Submission deadline: June 30, 2026 – Limaq No. 19
Thematic section: “Environmental Tectonics”
Guest Editor: Phd. Arch. Eduardo Prieto
Universidad Politécnica de Madrid
The assembling of pieces skillfully resolved by the cabinetmaker, the mounting of structures deftly arranged by the shipbuilder, the primordial construction raised with spontaneous wisdom by birds in their nests… For centuries, the word “tectonics” denoted the act of building in general; it was Gottfried Semper who endowed the term with its disciplinary connotation, before the avant-gardes came to prefer words such as Bau or Construction, better aligned with the interested discourse of the technological Zeitgeist, and before, with the post–postmodern “return to order,” Kenneth Frampton once again vindicated the term in a simultaneously novel and traditional transversal and aesthetic sense through his Tectonic Culture.

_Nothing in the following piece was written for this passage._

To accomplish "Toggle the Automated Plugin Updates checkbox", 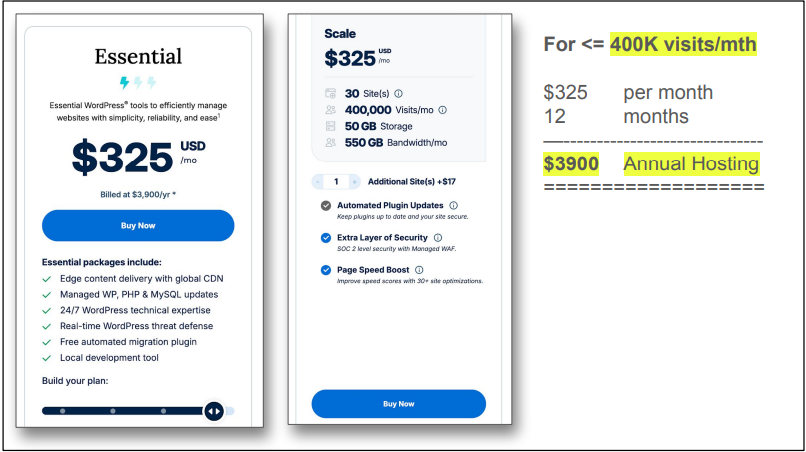I will tap(326, 205).
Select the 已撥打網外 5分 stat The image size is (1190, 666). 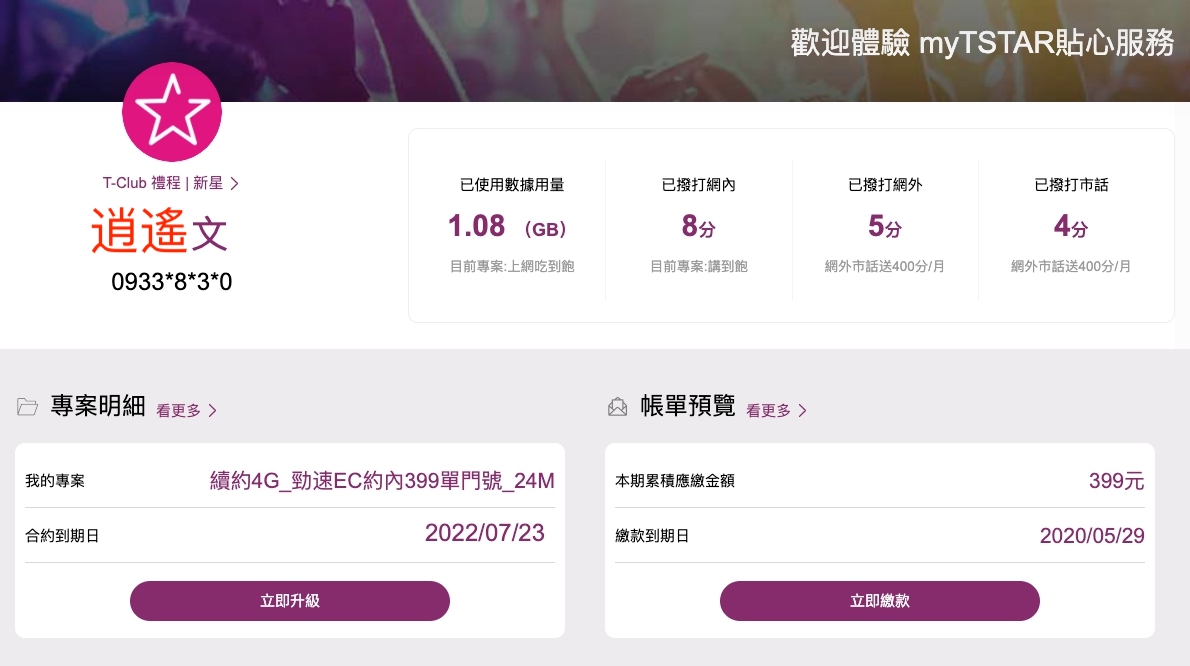click(885, 226)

Since then, “tectonics” has lived in a state of semantic calm that is, however, only apparent, given the profound transformations currently affecting techniques and materials, as well as the no less profound economic, social, and political changes that today shape the construction system.
Among these changes, the most influential in shaping imaginaries and techniques has been the emergence of the new paradigm of sustainability, which combines moral pragmatism, social awareness, and economic opportunism, and maintains a complex relationship with technology. Indeed, within the peculiar intellectual framework of “the sustainable,” technology can be both a redemptive entity and the beast responsible for all evils. This complex—at times contradictory—relationship is having a direct impact on architecture, which perhaps for the first time since the heroic days of postmodernity and semiotics seems to be rethinking its fundamental premises through new frameworks of discussion. These diverse frameworks give rise to the questions posed by this call: Do the meanings traditionally ascribed to the word “tectonics” still hold, or is it necessary to expand the concept toward a kind of “environmental tectonics”? If so, what would its attributes, singularities, and paradoxes be? Would environmental tectonics have specific formal and aesthetic manifestations, or would it merely coexist with the modes or “styles” of traditional registers? In parallel: Would it serve only the pragmatic aims of sustainability, or would it fertilize architecture with new cultural and aesthetic imaginaries? Would it present itself as a novel, disruptive, avant-garde tectonics (one more in the history of the last century), or would it be able to establish a certain interested and operative relationship with tradition, with history? Finally: Would this environmental tectonics consist merely in the technical validation of the normative, social, and economic demands of sustainability, or would it have—or could it have—a critical, even resistant character, somehow encouraging the renewal of architecture?
As a place where climates and microclimates, techniques and ideologies converge, architecture can become a powerful field of technical, compositional, pedagogical, social, and even political experimentation regarding our ecological and social practices, in light of the environmental tectonics proposed here. Delimiting this field is the aim of this call, which seeks less to receive proposals to “save the world” than to critically enrich architecture within the multicritical context in which we are compelled to live.